__ACTIVITY__. Can you rewrite the lines starting at the one containing "coordinates (1128, 55)." and ending at the one containing "y-tick-label: 74.000 is", switching "Where is" to "Where can I find" and leaving everything else unchanged?

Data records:

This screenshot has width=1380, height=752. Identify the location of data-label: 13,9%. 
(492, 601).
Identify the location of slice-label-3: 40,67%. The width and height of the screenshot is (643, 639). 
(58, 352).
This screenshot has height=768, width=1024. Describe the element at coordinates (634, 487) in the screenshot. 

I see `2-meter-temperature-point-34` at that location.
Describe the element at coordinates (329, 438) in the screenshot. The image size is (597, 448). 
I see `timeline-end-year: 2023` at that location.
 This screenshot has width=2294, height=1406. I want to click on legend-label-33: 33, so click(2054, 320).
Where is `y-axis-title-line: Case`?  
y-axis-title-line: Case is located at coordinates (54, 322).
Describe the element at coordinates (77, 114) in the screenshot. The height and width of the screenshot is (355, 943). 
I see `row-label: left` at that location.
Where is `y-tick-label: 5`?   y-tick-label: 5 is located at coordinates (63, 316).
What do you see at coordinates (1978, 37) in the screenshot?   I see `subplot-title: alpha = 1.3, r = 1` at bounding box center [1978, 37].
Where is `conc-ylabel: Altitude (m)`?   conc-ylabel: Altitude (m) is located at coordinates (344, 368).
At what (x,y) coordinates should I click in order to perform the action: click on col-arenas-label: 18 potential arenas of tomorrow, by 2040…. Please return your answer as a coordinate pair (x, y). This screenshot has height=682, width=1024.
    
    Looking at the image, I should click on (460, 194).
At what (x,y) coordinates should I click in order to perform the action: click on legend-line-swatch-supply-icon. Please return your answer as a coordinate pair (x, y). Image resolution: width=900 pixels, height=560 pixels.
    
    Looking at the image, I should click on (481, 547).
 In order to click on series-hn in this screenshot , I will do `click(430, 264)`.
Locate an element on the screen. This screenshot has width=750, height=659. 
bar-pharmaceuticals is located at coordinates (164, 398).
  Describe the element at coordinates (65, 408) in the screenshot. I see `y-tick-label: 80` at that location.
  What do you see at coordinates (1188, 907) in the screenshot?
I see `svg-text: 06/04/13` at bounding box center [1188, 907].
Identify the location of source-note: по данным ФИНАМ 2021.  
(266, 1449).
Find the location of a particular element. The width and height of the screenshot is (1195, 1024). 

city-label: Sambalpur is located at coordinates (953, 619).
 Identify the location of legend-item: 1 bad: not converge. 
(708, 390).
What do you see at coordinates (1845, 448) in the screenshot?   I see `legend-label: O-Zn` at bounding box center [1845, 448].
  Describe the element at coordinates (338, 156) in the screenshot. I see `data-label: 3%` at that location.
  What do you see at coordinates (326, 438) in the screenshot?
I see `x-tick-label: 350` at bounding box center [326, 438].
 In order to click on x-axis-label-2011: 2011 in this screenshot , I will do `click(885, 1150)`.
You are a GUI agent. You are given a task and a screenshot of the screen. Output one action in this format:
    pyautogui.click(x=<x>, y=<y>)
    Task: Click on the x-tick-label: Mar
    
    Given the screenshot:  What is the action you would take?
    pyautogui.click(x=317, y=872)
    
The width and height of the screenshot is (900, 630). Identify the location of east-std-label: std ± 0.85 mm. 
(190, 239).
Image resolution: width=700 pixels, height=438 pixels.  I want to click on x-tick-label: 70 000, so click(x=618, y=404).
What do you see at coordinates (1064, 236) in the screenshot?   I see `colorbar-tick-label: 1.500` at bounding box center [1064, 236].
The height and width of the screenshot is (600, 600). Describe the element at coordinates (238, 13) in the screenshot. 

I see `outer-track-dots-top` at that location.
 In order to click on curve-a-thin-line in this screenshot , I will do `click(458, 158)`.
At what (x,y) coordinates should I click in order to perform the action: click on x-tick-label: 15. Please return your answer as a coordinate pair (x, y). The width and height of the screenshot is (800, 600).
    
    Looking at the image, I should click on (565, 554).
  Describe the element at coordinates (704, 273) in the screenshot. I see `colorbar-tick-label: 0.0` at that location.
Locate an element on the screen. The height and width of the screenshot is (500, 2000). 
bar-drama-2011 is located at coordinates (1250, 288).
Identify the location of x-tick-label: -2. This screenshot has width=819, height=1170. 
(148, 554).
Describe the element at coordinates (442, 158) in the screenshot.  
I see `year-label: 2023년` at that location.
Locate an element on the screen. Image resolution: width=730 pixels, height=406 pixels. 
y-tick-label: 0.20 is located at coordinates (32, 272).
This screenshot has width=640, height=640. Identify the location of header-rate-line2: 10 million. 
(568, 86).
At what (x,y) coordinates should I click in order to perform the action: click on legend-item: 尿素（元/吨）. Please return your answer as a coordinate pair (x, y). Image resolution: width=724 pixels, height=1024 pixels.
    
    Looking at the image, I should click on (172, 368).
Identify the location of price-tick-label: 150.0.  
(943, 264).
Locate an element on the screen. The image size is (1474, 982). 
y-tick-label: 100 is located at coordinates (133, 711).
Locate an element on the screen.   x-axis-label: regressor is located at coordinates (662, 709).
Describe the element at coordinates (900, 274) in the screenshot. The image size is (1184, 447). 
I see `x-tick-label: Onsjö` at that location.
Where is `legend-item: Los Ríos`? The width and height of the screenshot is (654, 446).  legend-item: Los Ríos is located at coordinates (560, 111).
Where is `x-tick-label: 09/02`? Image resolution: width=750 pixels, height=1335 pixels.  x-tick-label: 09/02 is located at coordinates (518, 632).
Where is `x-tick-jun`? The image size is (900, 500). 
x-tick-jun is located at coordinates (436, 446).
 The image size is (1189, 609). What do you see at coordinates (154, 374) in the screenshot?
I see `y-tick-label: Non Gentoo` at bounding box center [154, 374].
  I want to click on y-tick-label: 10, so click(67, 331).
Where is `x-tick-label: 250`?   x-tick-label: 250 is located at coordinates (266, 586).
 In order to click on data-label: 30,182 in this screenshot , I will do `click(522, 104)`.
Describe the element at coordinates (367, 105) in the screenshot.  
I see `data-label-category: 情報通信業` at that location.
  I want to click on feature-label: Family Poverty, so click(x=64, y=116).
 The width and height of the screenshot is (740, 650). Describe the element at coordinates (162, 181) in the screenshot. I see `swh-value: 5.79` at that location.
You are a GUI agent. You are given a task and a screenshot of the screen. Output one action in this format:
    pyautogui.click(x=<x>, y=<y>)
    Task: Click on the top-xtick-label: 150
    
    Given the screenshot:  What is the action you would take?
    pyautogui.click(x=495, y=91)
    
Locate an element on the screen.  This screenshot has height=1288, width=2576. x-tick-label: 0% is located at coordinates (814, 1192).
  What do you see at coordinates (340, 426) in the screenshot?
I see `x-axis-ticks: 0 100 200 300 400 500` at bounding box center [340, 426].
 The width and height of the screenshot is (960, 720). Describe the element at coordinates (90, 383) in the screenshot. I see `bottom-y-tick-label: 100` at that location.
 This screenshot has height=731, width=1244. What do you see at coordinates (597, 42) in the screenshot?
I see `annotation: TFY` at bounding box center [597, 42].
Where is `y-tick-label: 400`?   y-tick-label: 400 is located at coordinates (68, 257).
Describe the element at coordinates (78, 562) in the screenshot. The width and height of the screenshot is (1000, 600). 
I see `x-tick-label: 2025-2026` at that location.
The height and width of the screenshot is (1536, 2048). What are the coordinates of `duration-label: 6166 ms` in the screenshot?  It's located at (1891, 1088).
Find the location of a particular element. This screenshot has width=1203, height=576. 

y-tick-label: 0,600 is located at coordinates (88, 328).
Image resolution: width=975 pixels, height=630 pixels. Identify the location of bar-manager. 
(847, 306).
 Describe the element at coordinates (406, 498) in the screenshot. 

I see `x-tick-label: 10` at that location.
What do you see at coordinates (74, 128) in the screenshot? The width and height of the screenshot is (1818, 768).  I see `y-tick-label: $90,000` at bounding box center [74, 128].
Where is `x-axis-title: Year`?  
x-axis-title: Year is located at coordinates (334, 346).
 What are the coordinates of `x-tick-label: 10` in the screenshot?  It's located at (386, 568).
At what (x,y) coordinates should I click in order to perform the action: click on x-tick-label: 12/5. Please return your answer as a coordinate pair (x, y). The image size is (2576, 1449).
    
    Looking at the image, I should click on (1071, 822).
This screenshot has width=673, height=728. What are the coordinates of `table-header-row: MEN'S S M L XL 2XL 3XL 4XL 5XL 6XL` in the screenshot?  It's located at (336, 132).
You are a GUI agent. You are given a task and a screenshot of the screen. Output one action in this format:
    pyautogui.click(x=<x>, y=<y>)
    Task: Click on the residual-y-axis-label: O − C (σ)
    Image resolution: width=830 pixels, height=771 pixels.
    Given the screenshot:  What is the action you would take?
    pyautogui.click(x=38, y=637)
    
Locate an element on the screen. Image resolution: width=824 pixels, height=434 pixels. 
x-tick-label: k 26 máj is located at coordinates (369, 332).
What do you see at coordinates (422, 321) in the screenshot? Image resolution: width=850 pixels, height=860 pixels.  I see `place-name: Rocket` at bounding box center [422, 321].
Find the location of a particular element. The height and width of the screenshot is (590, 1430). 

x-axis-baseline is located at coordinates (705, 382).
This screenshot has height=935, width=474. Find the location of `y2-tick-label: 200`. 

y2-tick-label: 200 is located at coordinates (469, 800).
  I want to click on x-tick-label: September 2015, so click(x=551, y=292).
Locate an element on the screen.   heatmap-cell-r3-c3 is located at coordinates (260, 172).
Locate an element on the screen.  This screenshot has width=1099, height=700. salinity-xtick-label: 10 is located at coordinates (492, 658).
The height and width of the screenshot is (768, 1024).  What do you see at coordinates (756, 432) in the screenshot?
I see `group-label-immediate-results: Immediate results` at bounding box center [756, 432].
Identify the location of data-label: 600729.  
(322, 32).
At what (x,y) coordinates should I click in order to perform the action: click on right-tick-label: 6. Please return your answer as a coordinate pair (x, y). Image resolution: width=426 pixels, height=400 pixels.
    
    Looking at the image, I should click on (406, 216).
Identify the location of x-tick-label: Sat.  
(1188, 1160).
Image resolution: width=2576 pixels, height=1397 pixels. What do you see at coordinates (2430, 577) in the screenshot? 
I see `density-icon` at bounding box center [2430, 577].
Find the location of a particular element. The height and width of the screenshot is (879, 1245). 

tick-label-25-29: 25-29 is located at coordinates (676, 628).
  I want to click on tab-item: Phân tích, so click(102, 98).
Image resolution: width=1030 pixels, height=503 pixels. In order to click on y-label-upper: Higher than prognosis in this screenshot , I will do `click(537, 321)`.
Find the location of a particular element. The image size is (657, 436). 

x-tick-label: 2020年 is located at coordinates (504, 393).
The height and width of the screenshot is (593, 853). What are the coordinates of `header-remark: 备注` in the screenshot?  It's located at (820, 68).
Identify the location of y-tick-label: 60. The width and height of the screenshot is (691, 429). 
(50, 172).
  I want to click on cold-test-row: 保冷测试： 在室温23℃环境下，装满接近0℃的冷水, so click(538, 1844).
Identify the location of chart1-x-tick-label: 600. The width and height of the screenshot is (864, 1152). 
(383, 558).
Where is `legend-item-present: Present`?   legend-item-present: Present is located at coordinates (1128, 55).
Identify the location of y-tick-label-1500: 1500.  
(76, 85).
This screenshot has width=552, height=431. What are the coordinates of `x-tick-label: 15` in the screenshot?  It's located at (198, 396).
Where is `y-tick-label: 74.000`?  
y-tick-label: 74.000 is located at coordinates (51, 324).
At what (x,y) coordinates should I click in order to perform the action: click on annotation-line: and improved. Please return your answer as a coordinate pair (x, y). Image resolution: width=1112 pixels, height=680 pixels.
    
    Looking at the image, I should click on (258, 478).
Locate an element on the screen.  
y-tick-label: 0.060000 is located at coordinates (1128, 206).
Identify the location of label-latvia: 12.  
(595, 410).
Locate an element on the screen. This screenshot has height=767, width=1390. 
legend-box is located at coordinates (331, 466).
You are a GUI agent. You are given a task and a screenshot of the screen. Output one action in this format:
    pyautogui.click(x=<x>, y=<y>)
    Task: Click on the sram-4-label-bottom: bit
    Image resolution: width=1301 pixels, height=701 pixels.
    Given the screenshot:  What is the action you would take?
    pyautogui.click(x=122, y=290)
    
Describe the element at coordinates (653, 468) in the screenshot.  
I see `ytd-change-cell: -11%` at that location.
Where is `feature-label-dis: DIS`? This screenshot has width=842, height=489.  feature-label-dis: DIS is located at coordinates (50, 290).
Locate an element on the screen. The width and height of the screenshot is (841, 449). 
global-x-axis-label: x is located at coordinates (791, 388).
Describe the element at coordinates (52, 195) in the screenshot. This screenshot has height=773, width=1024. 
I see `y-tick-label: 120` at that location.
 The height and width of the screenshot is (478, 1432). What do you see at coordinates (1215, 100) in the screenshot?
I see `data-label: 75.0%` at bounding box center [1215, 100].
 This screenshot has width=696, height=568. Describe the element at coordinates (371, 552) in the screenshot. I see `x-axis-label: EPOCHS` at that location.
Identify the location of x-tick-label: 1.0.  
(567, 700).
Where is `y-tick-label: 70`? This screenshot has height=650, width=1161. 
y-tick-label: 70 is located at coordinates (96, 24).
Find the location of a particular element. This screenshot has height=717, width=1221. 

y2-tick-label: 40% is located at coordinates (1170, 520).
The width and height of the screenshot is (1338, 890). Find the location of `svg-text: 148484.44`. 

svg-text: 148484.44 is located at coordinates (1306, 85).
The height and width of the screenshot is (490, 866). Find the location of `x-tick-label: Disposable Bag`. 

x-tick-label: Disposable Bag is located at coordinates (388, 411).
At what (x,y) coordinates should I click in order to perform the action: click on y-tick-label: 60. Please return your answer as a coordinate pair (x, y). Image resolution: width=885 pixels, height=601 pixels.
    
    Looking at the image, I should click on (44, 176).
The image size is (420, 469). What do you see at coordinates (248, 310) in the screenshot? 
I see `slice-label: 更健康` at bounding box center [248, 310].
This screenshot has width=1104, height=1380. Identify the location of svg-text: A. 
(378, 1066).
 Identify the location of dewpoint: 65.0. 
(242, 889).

__SOLUTION FOR THIS PROBLEM__.
Where can I find `legend-item-present: Present`?   legend-item-present: Present is located at coordinates (1128, 55).
Identify the location of y-tick-label-1500: 1500.  
(76, 85).
This screenshot has width=552, height=431. What are the coordinates of `x-tick-label: 15` in the screenshot?  It's located at (198, 396).
Where can I find `y-tick-label: 74.000`?  
y-tick-label: 74.000 is located at coordinates (51, 324).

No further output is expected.